Hiring Mr. Trump’s lawyer, Alan Dershowitz, also proved fruitful. In its final days, the Trump administration granted Mr. Gertler a so-called sanctions license, which gave him access to his frozen funds and the international banking system for one year.
In March, however, his situation reversed dramatically. After an outcry over the sanctions license from anti-corruption activists, US Congress members, and former State Department officials, Mr. Gertler became an early example of President Joe Biden’s declared commitment to a foreign policy based on principles, including cracking down on international corruption. The administration revoked the license.
Mr. Dershowitz complained that the US had revoked the sanctions license “unilaterally,” without giving Mr.
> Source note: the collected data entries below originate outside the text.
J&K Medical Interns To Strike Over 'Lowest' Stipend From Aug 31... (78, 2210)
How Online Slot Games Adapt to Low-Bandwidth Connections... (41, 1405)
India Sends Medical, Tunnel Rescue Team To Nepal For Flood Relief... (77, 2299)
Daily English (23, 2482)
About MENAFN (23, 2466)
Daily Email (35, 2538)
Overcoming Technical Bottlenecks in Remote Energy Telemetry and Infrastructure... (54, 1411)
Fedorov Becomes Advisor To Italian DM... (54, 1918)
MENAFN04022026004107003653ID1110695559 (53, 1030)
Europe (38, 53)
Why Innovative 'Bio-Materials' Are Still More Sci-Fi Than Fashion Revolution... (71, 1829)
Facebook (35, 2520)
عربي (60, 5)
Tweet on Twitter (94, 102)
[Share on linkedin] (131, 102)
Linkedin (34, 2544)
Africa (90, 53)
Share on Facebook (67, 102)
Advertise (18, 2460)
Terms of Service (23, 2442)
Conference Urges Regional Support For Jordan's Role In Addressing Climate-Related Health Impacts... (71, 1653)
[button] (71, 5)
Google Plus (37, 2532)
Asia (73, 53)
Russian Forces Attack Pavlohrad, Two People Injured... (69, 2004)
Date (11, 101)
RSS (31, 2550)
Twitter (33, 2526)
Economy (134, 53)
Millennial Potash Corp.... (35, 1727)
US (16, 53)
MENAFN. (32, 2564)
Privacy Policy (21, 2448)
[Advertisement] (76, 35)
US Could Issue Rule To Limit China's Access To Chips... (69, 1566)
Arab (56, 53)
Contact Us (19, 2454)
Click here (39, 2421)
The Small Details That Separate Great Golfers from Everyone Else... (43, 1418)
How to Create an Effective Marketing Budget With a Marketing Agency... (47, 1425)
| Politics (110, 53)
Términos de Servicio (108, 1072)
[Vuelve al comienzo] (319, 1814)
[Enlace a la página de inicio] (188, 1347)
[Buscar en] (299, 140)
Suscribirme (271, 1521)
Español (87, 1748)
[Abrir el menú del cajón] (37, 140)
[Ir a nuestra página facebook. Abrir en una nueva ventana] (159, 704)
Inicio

Gertler the opportunity to prove he was complying with commitments he had made to allow an external observer to monitor his activities and report on his financial transactions.

The power and influence wielded by the businessman and the symbolism of the sanctions were captured by the US statement.
In the DRC, Mr. Gertler acted as an intermediary between the country and multinational corporations and also managed businesses on behalf of Mr. Kabila, according to the US sanctions announcement. Now that President Felix Tshisekedi, in power since 2019, is gradually wresting control from Mr. Kabila over the DRC’s political establishment, the US wants Mr. Gertler to be contained as well.
The son of a prosperous diamond-dealing family from Tel Aviv and a football enthusiast, Mr. Gertler arrived in the DRC in 1997, shortly after Mr. Kabila’s father, Laurent-Désiré, came to power.
In 2000, when a civil war threatened to end Kabila’s rule as suddenly as it had begun, Mr. Gertler promised millions of dollars and, according to a UN report, access to weapons—the two things that could best help the new leader stay in power. In return, he obtained a monopoly on the DRC’s significant diamond exports.